-- Opening Marker --
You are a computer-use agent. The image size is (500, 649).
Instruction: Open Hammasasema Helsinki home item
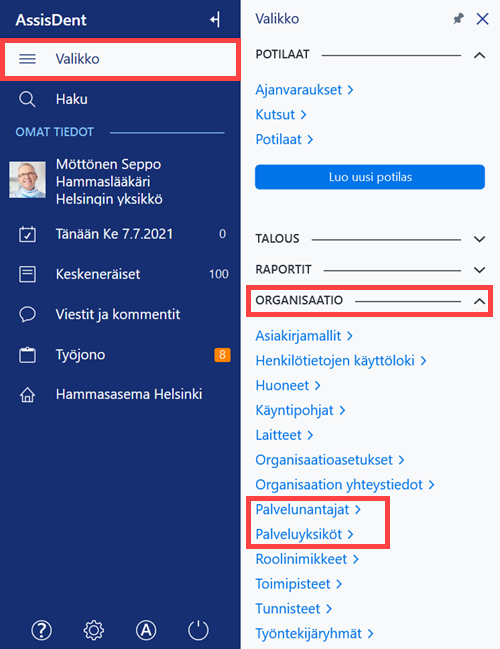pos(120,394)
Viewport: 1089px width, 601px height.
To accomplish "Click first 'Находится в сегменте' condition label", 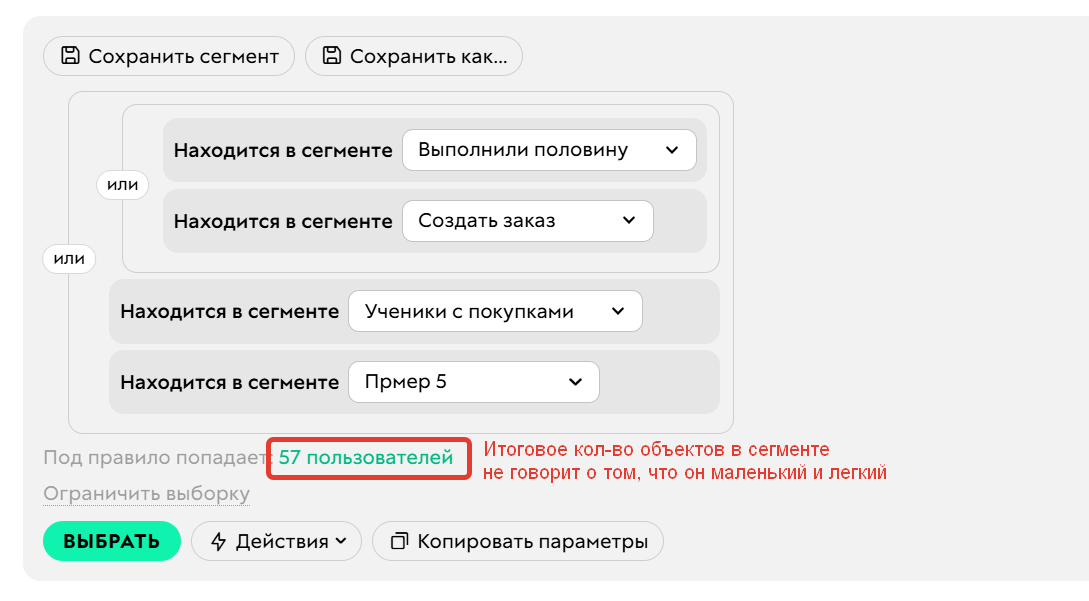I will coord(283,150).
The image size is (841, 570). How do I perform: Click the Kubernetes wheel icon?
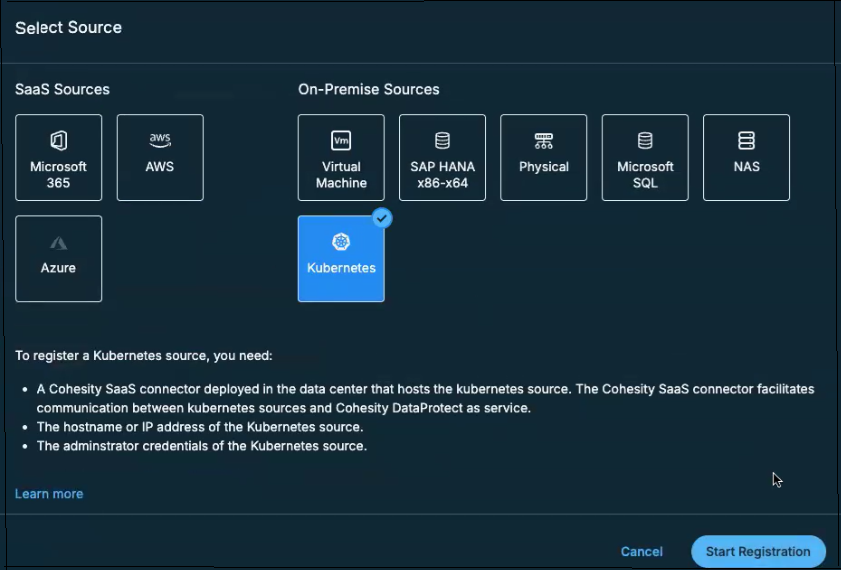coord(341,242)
-- Closing Marker --
What is required:
Set the lines down exactly as they stand, from the one containing "The image size is (841, 570)." through the end of the listing, omitting every picture.

Expected answer:
The image size is (841, 570). How do I perform: Click the Kubernetes wheel icon?
coord(341,242)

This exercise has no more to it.